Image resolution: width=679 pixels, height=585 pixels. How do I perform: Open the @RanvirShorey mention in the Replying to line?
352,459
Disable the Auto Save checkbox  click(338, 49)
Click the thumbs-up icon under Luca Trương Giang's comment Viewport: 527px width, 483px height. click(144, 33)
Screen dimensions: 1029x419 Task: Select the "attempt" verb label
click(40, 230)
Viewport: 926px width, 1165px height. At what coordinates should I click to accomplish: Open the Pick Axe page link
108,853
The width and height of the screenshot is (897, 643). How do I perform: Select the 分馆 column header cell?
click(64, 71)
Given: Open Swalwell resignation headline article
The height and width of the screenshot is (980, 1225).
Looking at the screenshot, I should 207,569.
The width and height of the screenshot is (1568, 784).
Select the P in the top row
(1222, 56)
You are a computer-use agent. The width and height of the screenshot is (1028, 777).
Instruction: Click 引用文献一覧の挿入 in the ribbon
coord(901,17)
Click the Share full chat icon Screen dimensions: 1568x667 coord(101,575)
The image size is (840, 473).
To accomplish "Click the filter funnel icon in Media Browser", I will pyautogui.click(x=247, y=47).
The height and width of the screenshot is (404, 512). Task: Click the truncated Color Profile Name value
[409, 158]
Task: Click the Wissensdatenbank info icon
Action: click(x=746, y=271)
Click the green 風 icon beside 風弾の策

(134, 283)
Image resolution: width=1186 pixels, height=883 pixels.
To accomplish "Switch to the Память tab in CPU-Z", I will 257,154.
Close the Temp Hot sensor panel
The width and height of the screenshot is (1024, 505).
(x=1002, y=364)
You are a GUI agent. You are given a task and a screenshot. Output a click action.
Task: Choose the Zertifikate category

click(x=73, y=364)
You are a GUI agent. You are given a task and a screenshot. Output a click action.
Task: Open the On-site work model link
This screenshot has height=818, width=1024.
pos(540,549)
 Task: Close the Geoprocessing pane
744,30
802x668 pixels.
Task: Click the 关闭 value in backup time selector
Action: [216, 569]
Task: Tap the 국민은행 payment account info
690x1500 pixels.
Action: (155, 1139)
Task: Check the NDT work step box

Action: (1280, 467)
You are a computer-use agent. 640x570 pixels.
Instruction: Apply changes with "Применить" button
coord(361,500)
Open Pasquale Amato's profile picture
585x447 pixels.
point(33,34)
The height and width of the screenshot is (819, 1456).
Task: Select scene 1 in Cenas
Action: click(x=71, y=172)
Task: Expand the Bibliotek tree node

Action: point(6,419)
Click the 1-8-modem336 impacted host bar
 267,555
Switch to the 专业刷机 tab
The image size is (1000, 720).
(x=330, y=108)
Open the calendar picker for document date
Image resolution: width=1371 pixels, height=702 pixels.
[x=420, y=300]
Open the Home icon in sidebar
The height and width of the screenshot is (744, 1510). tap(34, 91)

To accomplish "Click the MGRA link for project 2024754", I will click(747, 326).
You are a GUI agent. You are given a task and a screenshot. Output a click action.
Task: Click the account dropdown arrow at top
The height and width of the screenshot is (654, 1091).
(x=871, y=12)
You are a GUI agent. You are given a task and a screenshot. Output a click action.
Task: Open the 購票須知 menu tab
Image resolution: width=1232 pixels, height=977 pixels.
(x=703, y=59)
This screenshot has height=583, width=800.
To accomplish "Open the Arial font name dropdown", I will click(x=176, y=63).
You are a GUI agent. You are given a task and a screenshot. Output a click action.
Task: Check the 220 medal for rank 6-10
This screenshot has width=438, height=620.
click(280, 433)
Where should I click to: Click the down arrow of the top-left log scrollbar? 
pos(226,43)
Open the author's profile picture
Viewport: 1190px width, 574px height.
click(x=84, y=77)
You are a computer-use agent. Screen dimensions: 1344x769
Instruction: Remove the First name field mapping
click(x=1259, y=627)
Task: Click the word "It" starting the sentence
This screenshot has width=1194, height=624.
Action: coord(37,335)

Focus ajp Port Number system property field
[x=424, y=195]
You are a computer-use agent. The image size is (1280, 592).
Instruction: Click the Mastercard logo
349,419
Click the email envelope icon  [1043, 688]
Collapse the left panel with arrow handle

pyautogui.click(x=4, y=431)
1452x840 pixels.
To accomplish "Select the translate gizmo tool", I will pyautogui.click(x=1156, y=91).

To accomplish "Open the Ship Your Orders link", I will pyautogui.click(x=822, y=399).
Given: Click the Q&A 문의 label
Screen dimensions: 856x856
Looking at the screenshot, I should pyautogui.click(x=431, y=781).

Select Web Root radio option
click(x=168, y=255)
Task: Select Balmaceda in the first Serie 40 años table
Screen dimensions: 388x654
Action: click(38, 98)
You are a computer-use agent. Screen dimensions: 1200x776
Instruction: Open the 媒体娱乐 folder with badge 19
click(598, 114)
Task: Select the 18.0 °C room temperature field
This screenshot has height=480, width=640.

○ ○ ○ ○ ○ ○ ○

[Work to complete]
Search the entries for the word "computer". Copy every line where it occurs.

[Answer for the task]
You are a computer-use agent. The width and height of the screenshot is (1028, 777).
You are a computer-use agent. 640x570 pixels.
You are a computer-use agent. Screen dimensions: 1344x769
You are a computer-use agent. The image size is (1280, 592).
You are a computer-use agent. Screen dimensions: 1200x776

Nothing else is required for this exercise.